Scrape Government Contract Opportunities from SAM.gov (Python + ProxiesAPI)

Apr 25, 2026 · tutorial · #python, #sam-gov, #government-contracts, #web-scraping, #requests, #beautifulsoup, #csv, #dataset

SAM.gov is the U.S. government’s official portal for federal contract opportunities.

In this guide we’ll build a practical SAM.gov scraper in Python that:

starts from a search URL (you control the filters)
extracts opportunity cards from results pages
paginates safely
opens each opportunity detail page for extra fields
exports a clean dataset (CSV + JSONL)
captures a screenshot of results (for proof / debugging)

SAM.gov opportunities results (we’ll scrape cards + follow details)

Make your SAM.gov crawl resilient with ProxiesAPI

SAM.gov is a high-value target, and high-value targets tend to rate-limit. ProxiesAPI helps keep pagination + detail fetches stable when you monitor many categories and run daily.

Get 1,000 free API calls View pricing

A note on SAM.gov (and a better alternative)

Before you scrape, check whether SAM.gov offers an official API for the data you need.

If an official API exists and meets your requirements, use it. Scraping is best when:

the API doesn’t expose a field you need
you need the UI-only view
you want to verify data via rendered pages

This tutorial focuses on scraping HTML responsibly and defensively.

Setup

python3 -m venv .venv
source .venv/bin/activate
pip install requests beautifulsoup4 lxml tenacity pandas

Step 1: Build an HTTP client with retries + optional ProxiesAPI proxy

We’ll reuse the same pattern as other guides: a fetch() function that:

uses timeouts
retries on transient failures
optionally routes via ProxiesAPI

import os
import random
import time

import requests
from tenacity import retry, stop_after_attempt, wait_exponential, retry_if_exception_type

BASE = "https://sam.gov"

☆ ☆ ☆

> _Problem description_
According to the SAM.gov scraping guide, which two file formats does the scraper export its dataset in?

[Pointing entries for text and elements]

☆ ☆ ☆

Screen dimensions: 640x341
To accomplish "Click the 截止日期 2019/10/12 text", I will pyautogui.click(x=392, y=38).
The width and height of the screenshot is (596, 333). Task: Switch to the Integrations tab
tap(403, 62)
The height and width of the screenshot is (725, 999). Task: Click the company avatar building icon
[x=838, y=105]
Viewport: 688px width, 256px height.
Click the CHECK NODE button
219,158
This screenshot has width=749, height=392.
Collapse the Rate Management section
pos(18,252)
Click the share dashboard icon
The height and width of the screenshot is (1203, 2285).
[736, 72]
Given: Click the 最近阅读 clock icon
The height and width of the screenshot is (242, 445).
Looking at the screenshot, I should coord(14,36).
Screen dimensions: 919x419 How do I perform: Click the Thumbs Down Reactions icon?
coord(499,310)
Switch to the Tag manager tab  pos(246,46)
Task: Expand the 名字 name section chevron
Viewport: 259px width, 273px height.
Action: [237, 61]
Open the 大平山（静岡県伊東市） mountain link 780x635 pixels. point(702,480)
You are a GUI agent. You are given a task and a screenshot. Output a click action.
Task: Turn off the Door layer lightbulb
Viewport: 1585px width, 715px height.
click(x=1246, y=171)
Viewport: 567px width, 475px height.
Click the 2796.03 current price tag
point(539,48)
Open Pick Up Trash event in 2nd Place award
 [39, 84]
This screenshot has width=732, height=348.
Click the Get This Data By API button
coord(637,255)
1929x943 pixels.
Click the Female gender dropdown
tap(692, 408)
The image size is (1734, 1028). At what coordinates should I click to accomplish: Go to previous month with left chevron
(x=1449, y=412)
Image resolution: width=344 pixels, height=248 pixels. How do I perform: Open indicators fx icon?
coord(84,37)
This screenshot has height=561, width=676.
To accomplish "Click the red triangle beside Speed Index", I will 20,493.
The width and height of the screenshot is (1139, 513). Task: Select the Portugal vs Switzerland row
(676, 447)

☆ ☆ ☆

> _Problem solution_
CSV and JSONL.